Good for the Body, Good for the Soul


This week is NFP (natural family planning) week, coinciding with the anniversary of the release of Humanae Vitae. I don’t often think about NFP, as I’m unmarried. But I do like to bring it into conversations when birth control is brought up, just tiny reminders that there are options not found in pharmacy aisles. As someone who doesn’t practice it I don’t feel like it’s my place to sell it.

However, as a Catholic, I do take issue with how it’s often pitched as “Catholic birth control,” a loophole allowed by the Church to get the same result. As with so many things, intent matters. One must be open to life, even if there are serious financial or medical reasons to space out births. Procreation must always be a component of the sexual act, even if the act does not result in a pregnancy.
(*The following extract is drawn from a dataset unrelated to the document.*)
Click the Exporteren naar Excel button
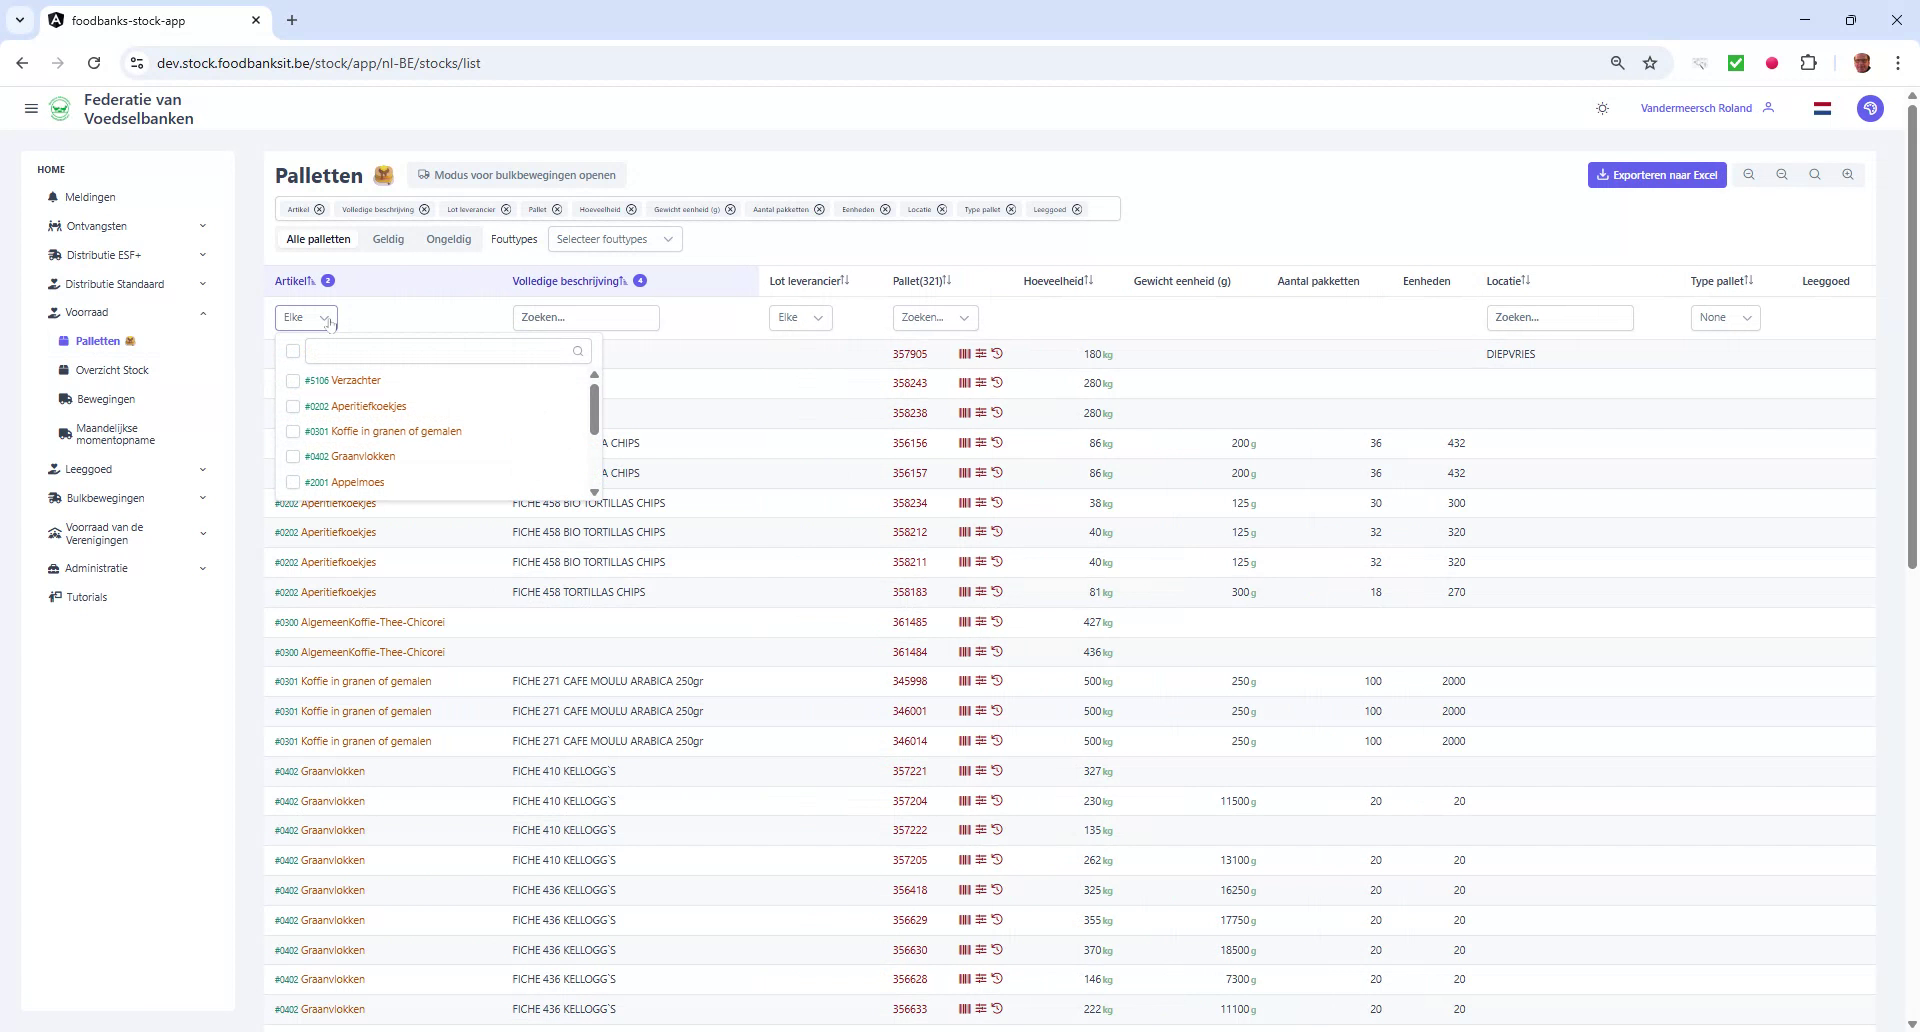Viewport: 1920px width, 1032px height. (1656, 174)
However, putting aside the philosophy for the moment, an interesting thing is happening: NFP has started to gain admirers outside of devoted Catholic circles. Women have started to see the dangers in hormonal methods (mood swings, masking underlying health problems, and increased risk of blood clots, cancer, and stroke). That, along with the cost, has led some to seek more natural birth control methods which don’t treat a functional female body as something that needs a medical cure. NFP relies on a woman (and her partner) paying attention to her body. She learns to recognize the signs of fertility and make decisions accordingly.

NFP can be used to achieve or postpone pregnancy. Its use to achieve pregnancy is gaining use among couples who have been on hormonal birth control for years and then decide to have a child. Going off hormonal birth control can create big emotional and physical changes. Learning to know her body’s natural signs helps process those adjustments. 

Technology is making natural methods easier to track and more and more accurate per woman. Recently, a Swedish nuclear physicist made the news when her fertility app, Natural Cycles, was approved by the European Union as a certified method of birth control. Modern NFP methods are 99.6% effective when used correctly. Although I’ll admit, correct use is harder to come by when it rests on each individual’s dedication to tracking and subsequent decision making. But no one is claiming it’s the easy method. 

NFP also destigmatizes fertility. Birth control isn’t a matter that the woman “takes care of.” The couple engages in conversation about tracking and when it is/isn’t good for them to be intimate. Morality and consequence and desire are all open to discussion, and commitment to practicing NFP is a mutual endeavor. 

I think it’s interesting—and good—that NFP is gaining more attention outside of a religious context, because it is so much more than “Catholic birth control.” It encourages respect for the body and respect between individuals.